はっけよ~い、止まった??

[ 2008年3月12日 06:00 ]

福田(左)と吉澤(右)は、手をつきあったまま動かず。行司・式守一輝も、少々戸惑い気味に「のこった、のこった」と二人をうながす

 初々しさが招いた前代未聞のハプニングだ。大相撲春場所3日目は11日、大阪府立体育会館で行われ、2日目を迎えた前相撲の一番、福田(15=錣山)―吉沢(15=春日山)は両者とも仕切り線に手を突き、にらみ合ったまま約20秒間“硬直”。立った後は福田が寄り切りであっさり勝ったが、ほとんど相撲経験がない者同士のデビュー戦で取組の勝手が分からず、緊張感も手伝っての珍事となった。

 神聖な土俵を、かみ殺したような笑いが包んだ。人生初の取組に臨んだ2人の新弟子は、仕切り線に手を突いたまま固まった。「はっけよい」と声を発した序二段格行事の式守一輝が異変に気づき、両手で立ち合いを促した。それでも“お見合い”を続ける両者に、しびれを切らして「のこった」と発声。土俵下の藤島親方(元大関・武双山)も「立って!」と声を上げた。20秒が経過し、最後はどちらからともなく立ち上がったが、狛犬(こまいぬ)のような光景が土俵を見守った人々の笑いを誘った。

## [課題 1]
前相撲の記事で、両者が立ち上がった後の一番はどちらが何という決まり手で勝ったか。
## [課題 2]
前相撲の記事を、最後の文の後から書き継いでください。

## [資料]
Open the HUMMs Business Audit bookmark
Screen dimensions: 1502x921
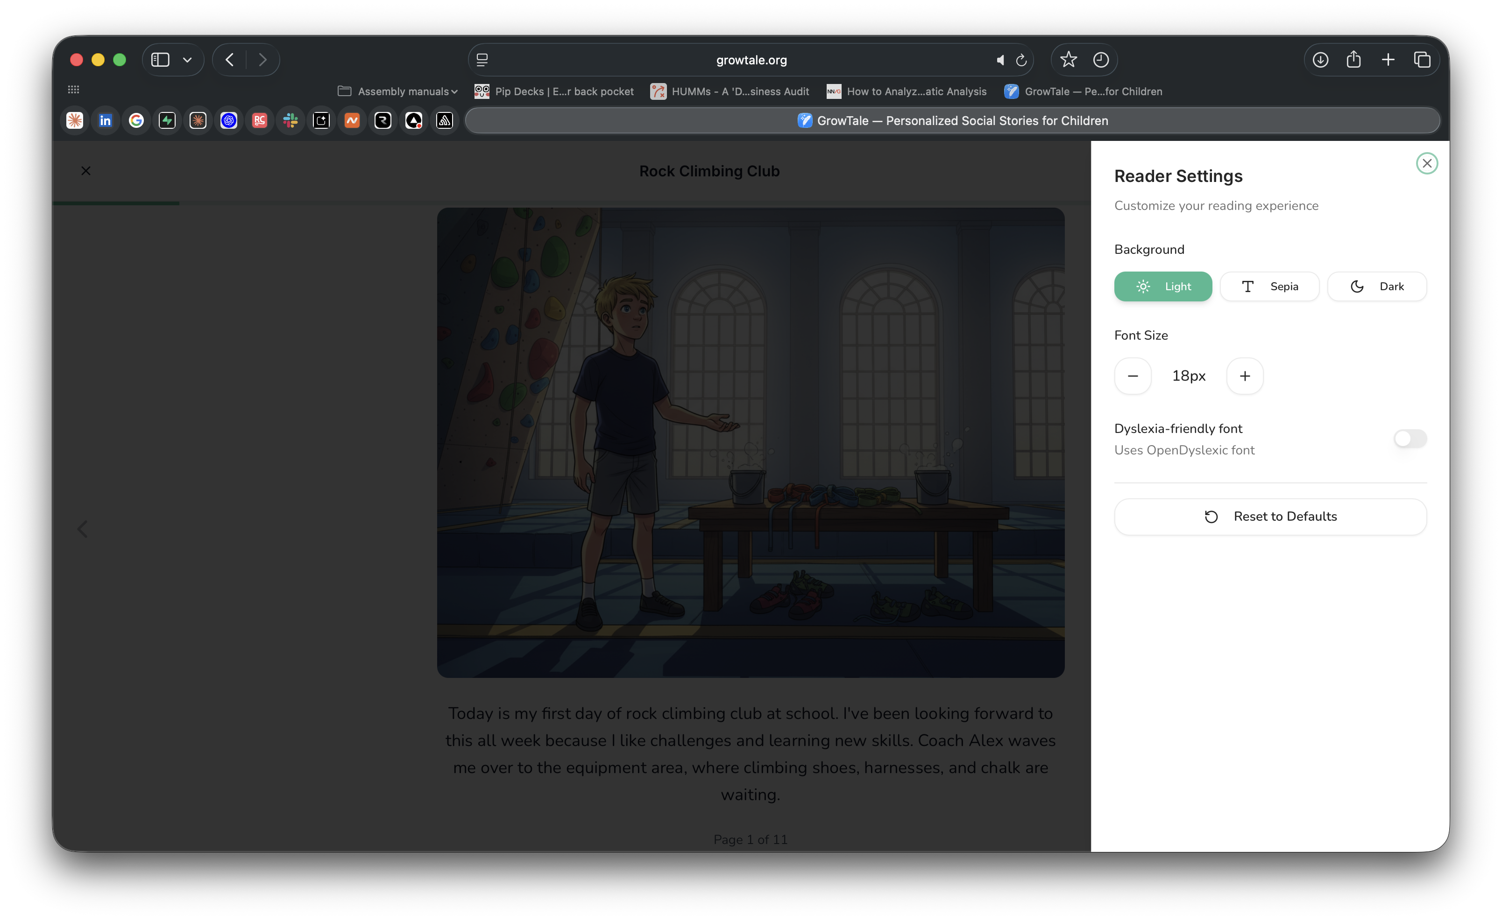click(x=729, y=91)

## [最終結果 1]
福田が寄り切りで勝った。

## [最終結果 2]
 今場所で行事生活4年目の式守一輝は「初めてですね。気配がなかったので、小声で“立っていいよ”とは言ったんですけど…。どうしたらいいか分からなかった」と苦笑い。しかし、周囲の困惑をよそに、当事者は真剣だった。この日は前相撲が17番組まれたが、最初の取組とあって2人ともガチガチに緊張。立つタイミングを失った。「緊張した?ハイ…。何で相手は立ってこないんだろうって思いました」。立った後は左を差して右をおっつけて寄り切り、3秒足らずで白星を挙げた福田は首をひねった。

 毎年入門者が殺到し、「就職場所」と呼ばれる春場所。今場所も68人の新弟子が誕生したが、相撲未経験者も多く、福田は全くの素人、吉沢も小学校で経験した程度だった。それぞれの部屋で稽古はしているとはいえ“本番”は勝手が違い、しかも最初の取組だったため、まねをしようにも「お手本」がなかった。

 長時間の“大相撲”を制して力士人生をスタートさせた福田は「恥ずかしかった…。勝った気がしないです」と照れ笑い。それでも、大分市出身とあって「千代大海関のような力士になりたい」と郷土の英雄の名を目標に挙げて目を輝かせた。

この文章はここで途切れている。